Siempre fui esa persona que se queda un poco más. La que intenta entender antes de juzgar, la que vuelve a hablar aunque le hayan fallado y la que sigue creyendo que las personas pueden cambiar. Muchas veces me pregunté si el problema era querer demasiado, porque mientras algunos encontraban fácil irse, a mí siempre me costó dejar ir lo que alguna vez significó todo.
Me di cuenta de que paso demasiado tiempo recordando cómo eran las cosas al principio. Extraño las conversaciones que parecían no terminar nunca, la ilusión de conocer a alguien sin miedo y esa tranquilidad de sentir que todo iba en la dirección correcta. No porque quiera vivir en el pasado, sino porque extraño la versión de mí que existía en esos momentos.
También aprendí a esconder muchas cosas. A responder ‘estoy bien’ cuando mi cabeza estaba llena de preguntas que nadie podía contestar. Porque a veces es más fácil sonreír que explicar por qué algo sigue doliendo, incluso cuando el tiempo ya pasó.

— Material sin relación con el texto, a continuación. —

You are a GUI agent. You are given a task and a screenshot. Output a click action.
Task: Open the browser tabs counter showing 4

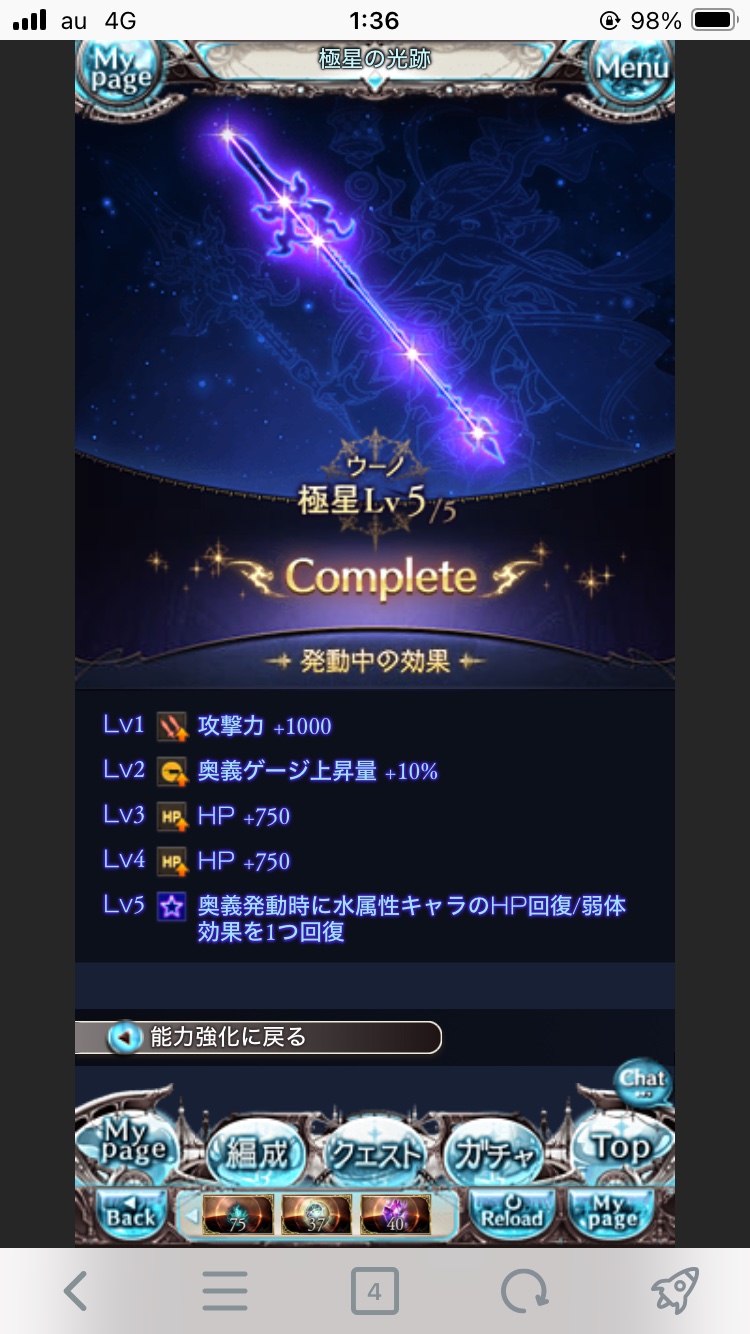[x=375, y=1291]
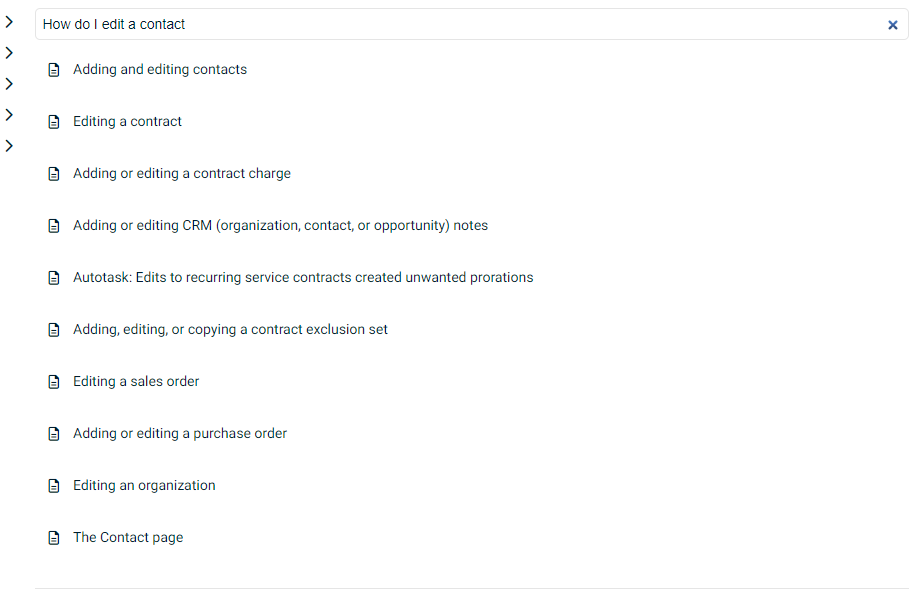
Task: Clear the search field with the X icon
Action: tap(892, 25)
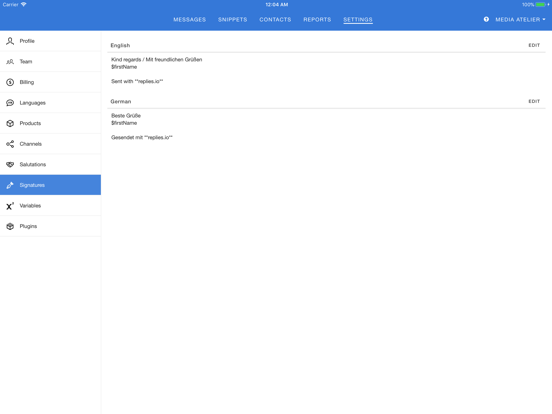Edit the German signature
The height and width of the screenshot is (414, 552).
tap(534, 101)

Pero si hay algo que todavía no perdí, es la esperanza. Aunque a veces me sienta perdida, aunque dude de mí y aunque haya personas que no supieron valorar todo lo que di, sigo creyendo que algún día voy a encontrar un lugar donde no tenga que esforzarme para que me elijan. Donde no tenga que demostrar que valgo la pena, porque alguien lo va a ver desde el principio.
Y quizás esa sea la lección más importante de todas: dejar de buscar que los demás me elijan y empezar, de una vez por todas, a elegirme yo.